After all is not only a fine chessgames database, but also a community of players, fans, chess enthusiasts. Why then should we not have some chess related news and interviews posted here?

Premium Chessgames Member
  jessicafischerqueen: <brankat> "Alpha Male" has only one purpose at this website, which is to make people angry for its own sake, for his own personal enjoyment.

He's a prime example of the kind of guy you'd make sure was at the other side of a room at an Anthropology mixer.

Luckily, at this website there are even better options.

You are quite right of course- is already the best chess website on the internet, by far- why not pitch together with the admins and make it even better?

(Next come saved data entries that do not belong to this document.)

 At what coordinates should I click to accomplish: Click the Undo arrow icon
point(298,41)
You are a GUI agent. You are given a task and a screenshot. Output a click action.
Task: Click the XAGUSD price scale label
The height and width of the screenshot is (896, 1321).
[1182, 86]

Feb-16-12  brankat: Right on Jess!
Premium Chessgames Member
  wordfunph: 1972 San Antonio Church's Fried Chicken First International Chess Tournament:

<GM Lajos Portisch is very sensitive to noise, both during the games and when he is trying to sleep. The Hilton Palacio del Rio, serves as a tournament headquarters just across the street. Portisch who had been assigned in room 1607 was moved to 1908 in a search for a quiet air- conditioner but he didn't like it and was moved to 1739. Portisch said he thinks one day he will buy a house on a lonely island in the middle of Lake Balaton in Budapest so he can finally get some sleep.>

happy birthday, GM Lajos!

Premium Chessgames Member
  talisman: happy birthday!... how many GM's have said that if you played it it must be correct!
Apr-04-12  HeMateMe: I wonder if he still plays in the Hungarian closed championships?
Apr-08-12  ketchuplover: belated happy birthday :)
Jul-15-12  achieve: I tremendously enjoyed the 2-part Chessbase interview with <Lajos Portisch>!

It's linked at the bottom of the Bio section of this Player Page.

Portisch was a specialized Wijk aan Zee performer, winning a whopping 50% of the ones he participated in... Four wins out of just eight participations!

Neither Short, nor Timman himself, can match the Hungarian!

Kortchnoi also won 4, but out of 14 entries. = 29%

And Anand, record holder with a total of 5 victories, out of 16! participations. = 31%

The Great Anatoli Karpov scored 50%, scoring 2 wins out of (only) 4 participations.

Portisch was a fine player, and his stories are priceless.

Premium Chessgames Member
  Fusilli: <achieve> True, very enjoyable interview.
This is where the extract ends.